** Dataset excerpts follows **

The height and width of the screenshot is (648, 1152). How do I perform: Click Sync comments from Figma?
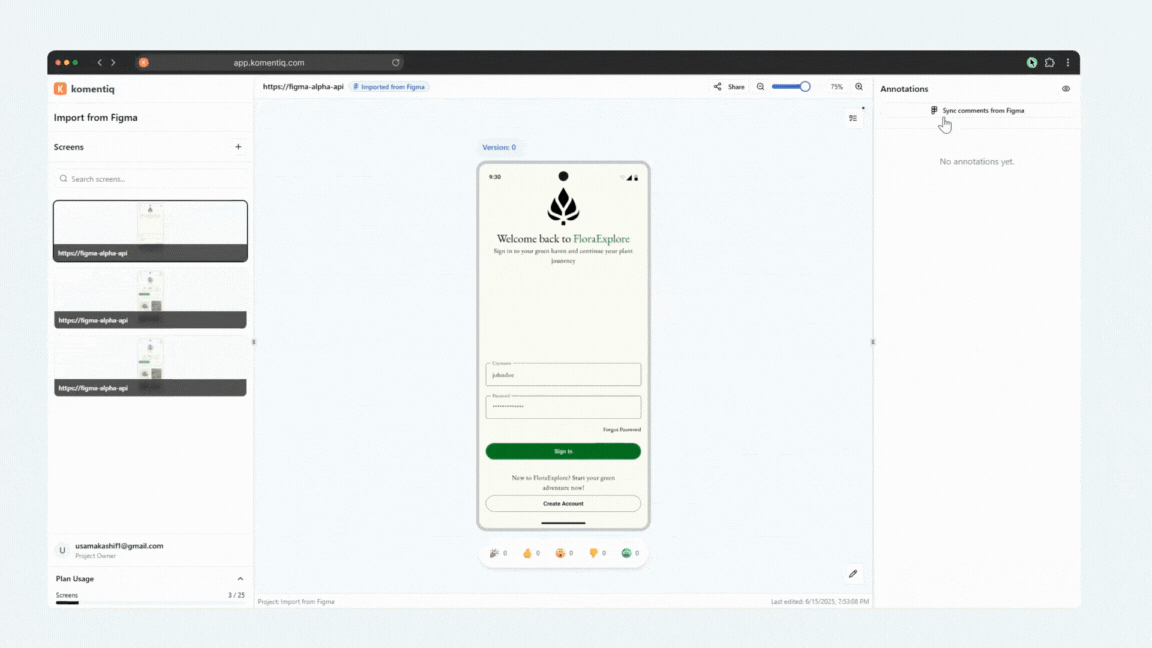click(977, 111)

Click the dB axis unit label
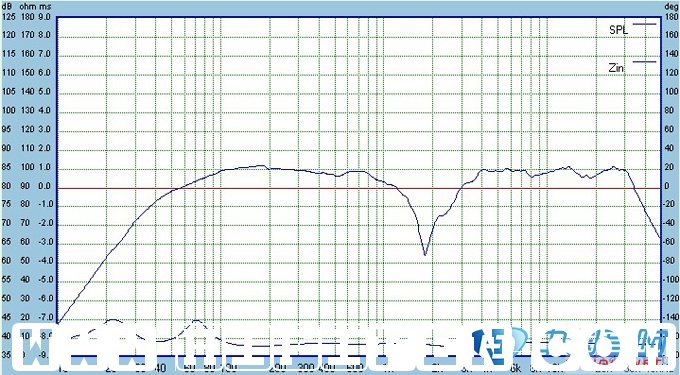click(x=8, y=7)
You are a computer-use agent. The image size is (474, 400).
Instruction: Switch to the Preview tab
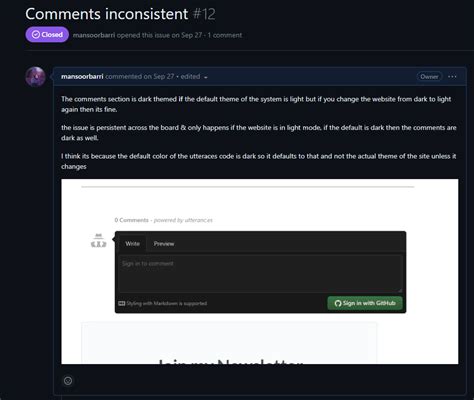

** End of Dataset excerpts **

• _Exercise directions_
Output all of the data above exactly; no pictures should appear.

• _Result of this exercise_
The height and width of the screenshot is (648, 1152). How do I perform: Click Sync comments from Figma?
click(977, 111)

Click the dB axis unit label
click(x=8, y=7)
You are a computer-use agent. The image size is (474, 400).
Instruction: Switch to the Preview tab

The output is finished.